Инсайдер из реконструкторского треда:

«Хотите знать как на самом деле?
Некая Крыса обустроила свое логово в старинном подземелье. Она думала, что там будет в безопасности. А одна умная кошка за крысой следила, не шевелясь. И все было хорошо, пока свинья, не швырнула жеребят в крысиное логово. А случилось это, когда кошка отлучилась погулять. Любопытная крыса пришла поглядеть, что делают жеребята в логове и сочла момент подходящим, для своих крысиных дел. Когда некоторое время спустя свинья спустилась в подземелье, посмотреть, как там жеребята, она застала только крысу.

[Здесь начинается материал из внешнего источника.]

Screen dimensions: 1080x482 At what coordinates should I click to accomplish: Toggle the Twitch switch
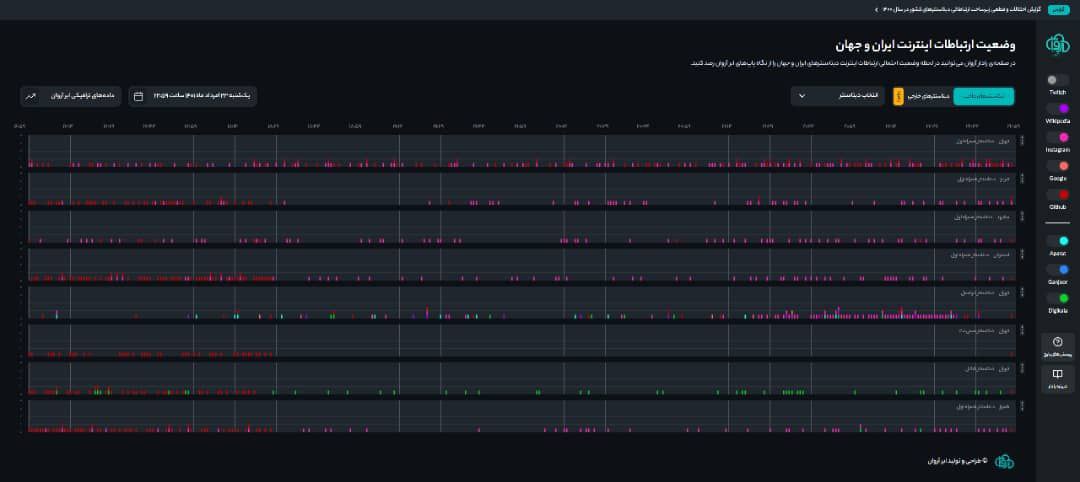1057,80
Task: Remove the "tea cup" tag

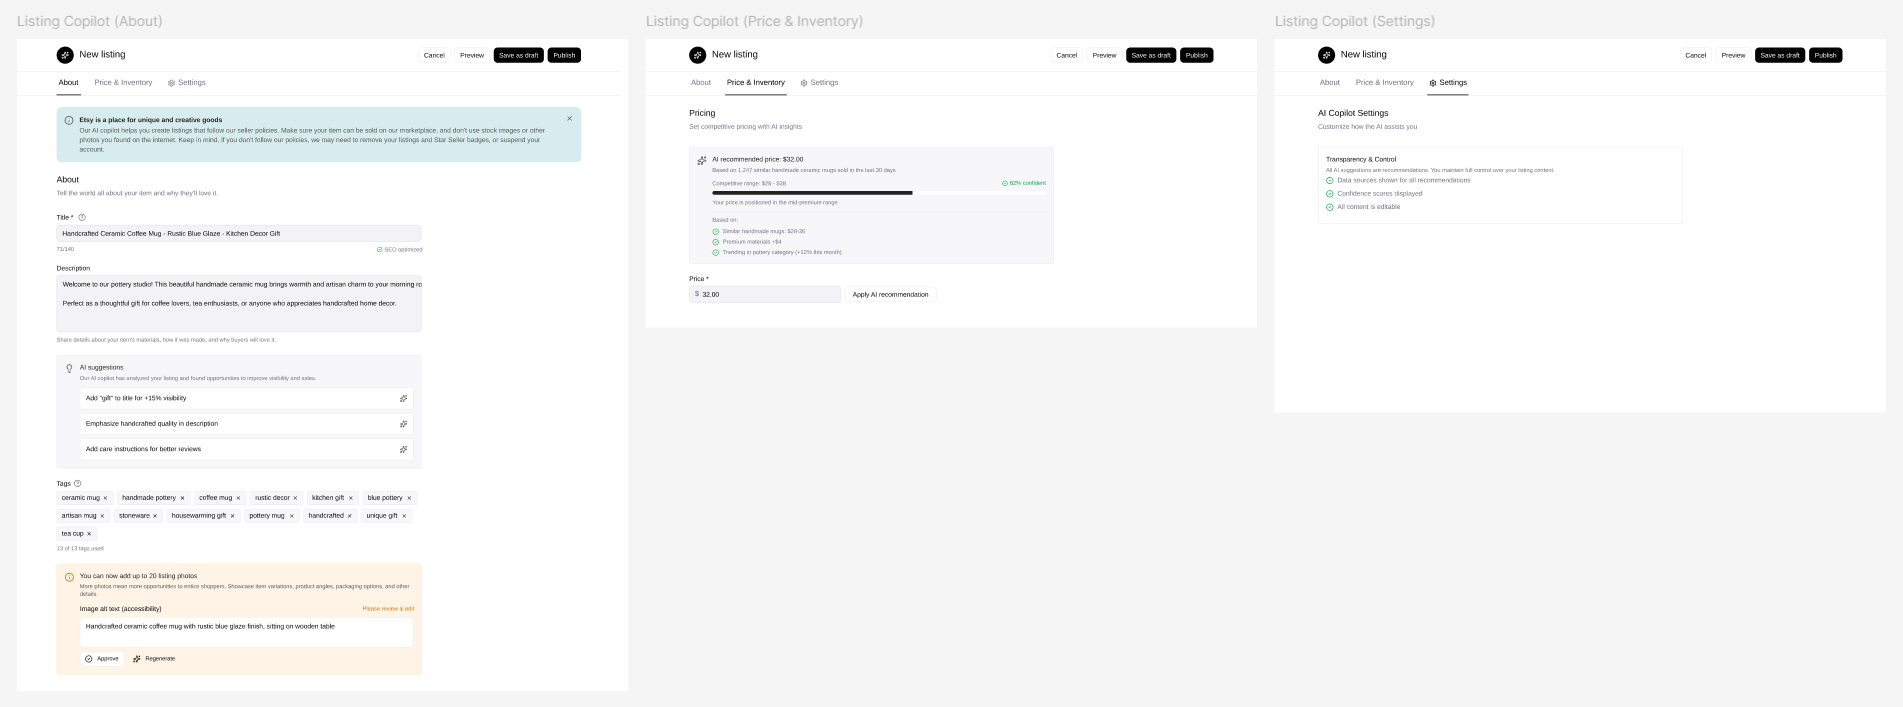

Свинья хотела броситься на крысу, думая, что она выпустила жеребят, и нарушила прямой приказ, но крыса сказала свое слово. -Иди, убей кошку! - сказала крыса. - Иди, убей, а потом забудь!
А кошка почуяв, что дела плохи, собралась убегать. Зная, что крыса все ещё дома, кошка пыталась предупредить одного жеребенка и спасти другого. Кошка не знала, что слишком поздно....»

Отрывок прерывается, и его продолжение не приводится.